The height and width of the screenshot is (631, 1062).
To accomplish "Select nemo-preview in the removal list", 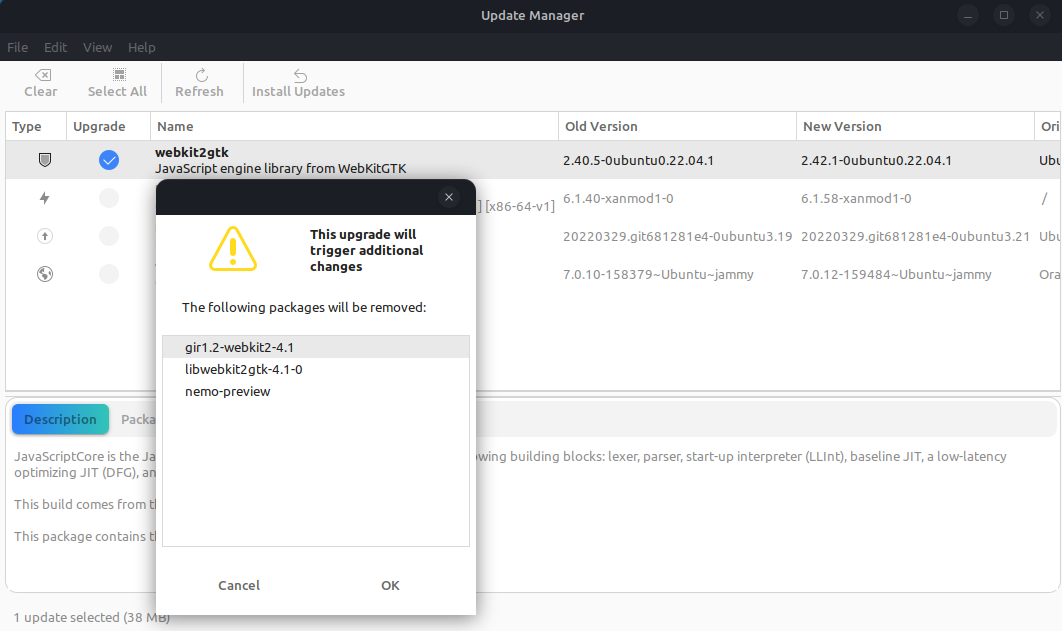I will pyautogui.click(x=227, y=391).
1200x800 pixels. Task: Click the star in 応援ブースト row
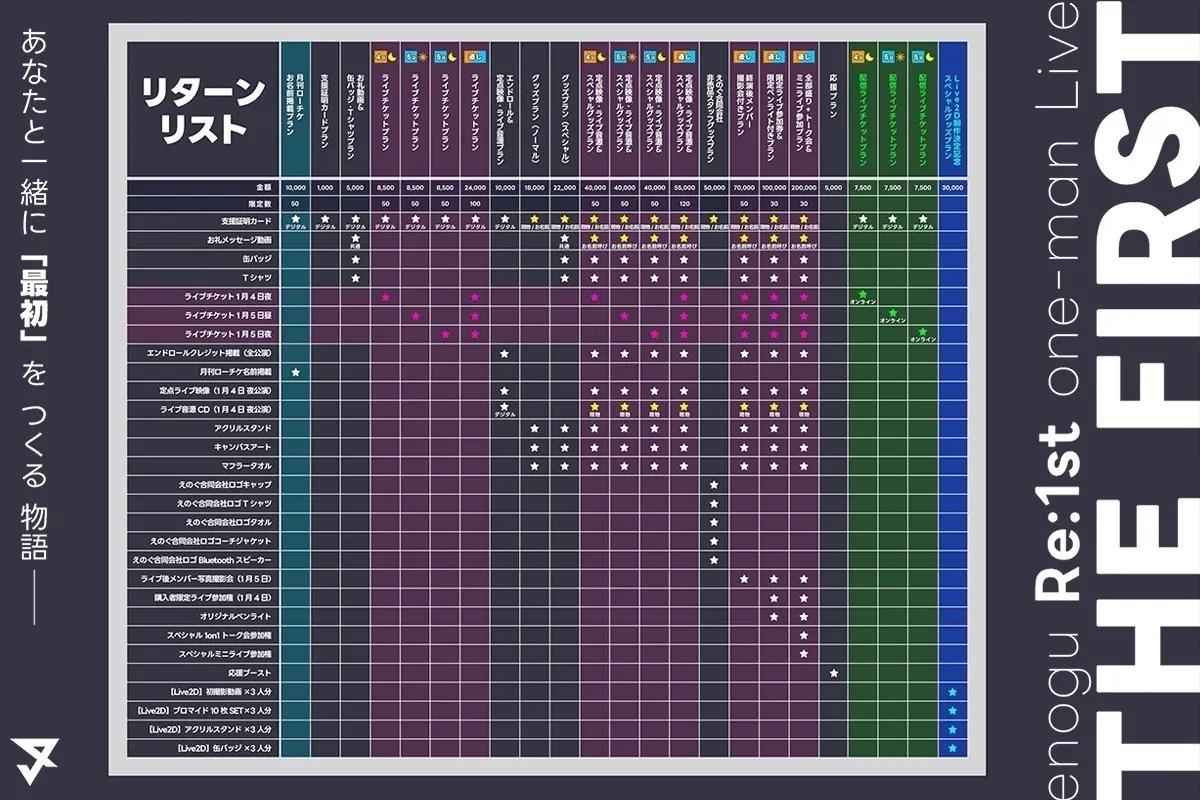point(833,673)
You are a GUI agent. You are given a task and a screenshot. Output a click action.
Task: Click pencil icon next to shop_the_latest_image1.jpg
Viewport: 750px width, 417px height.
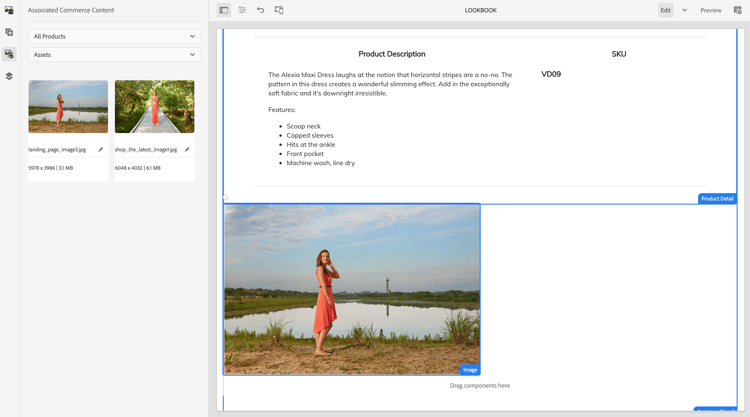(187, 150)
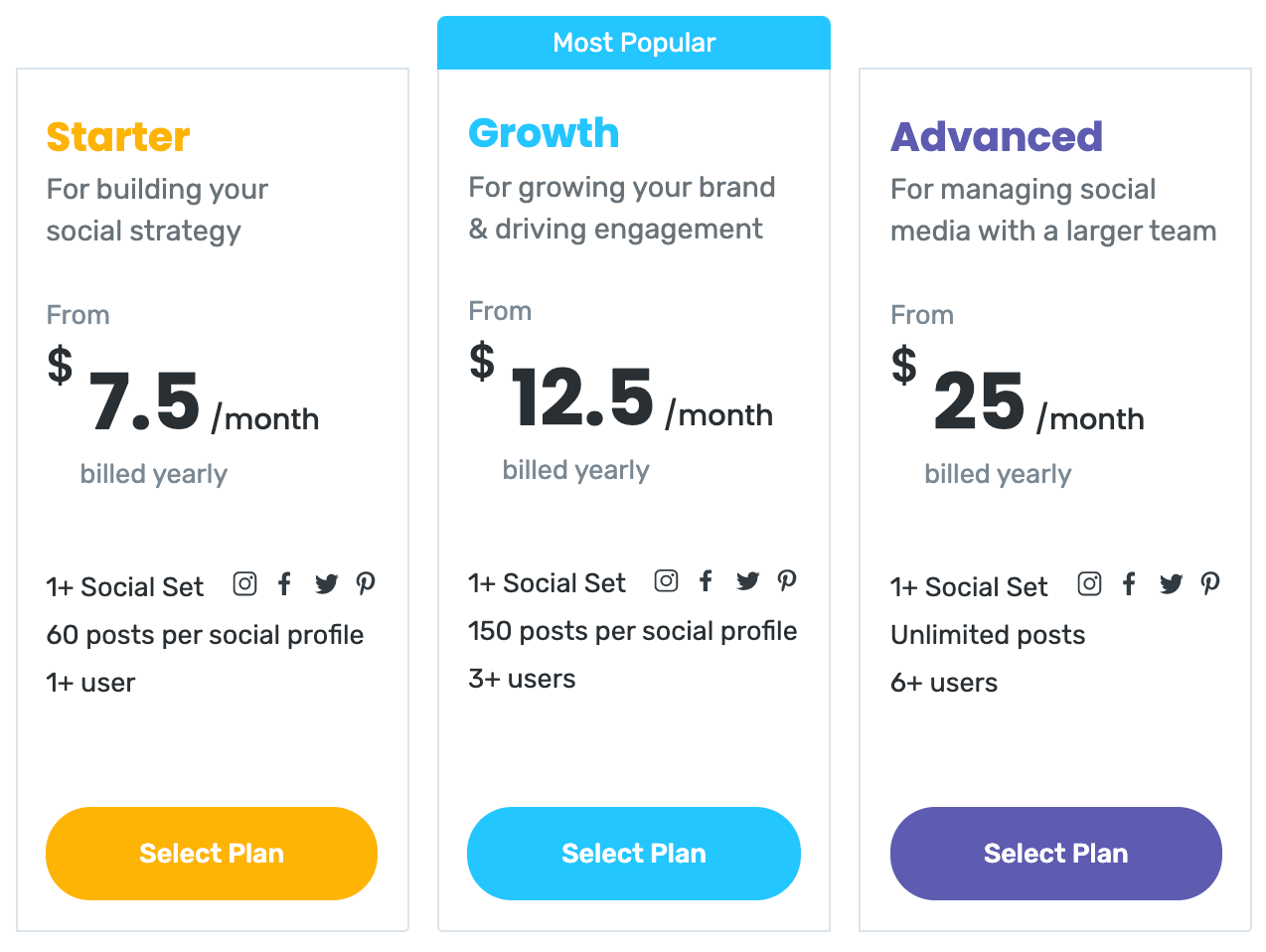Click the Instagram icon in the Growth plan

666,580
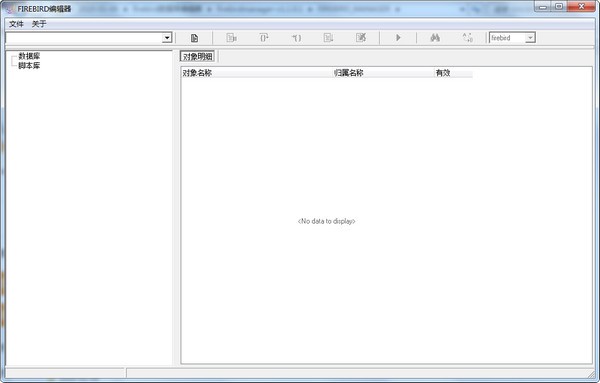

Task to complete:
Exact reproduction is required for the lines from the one containing "You are a GUI" through the end of the material, and for those lines only, without pictures.

Answer to this problem:
You are a GUI agent. You are given a task and a screenshot. Output a click action.
Task: Click pencil icon next to shop_the_latest_image1.jpg
Viewport: 750px width, 417px height.
(187, 150)
Click the Instagram icon in the Growth plan

666,580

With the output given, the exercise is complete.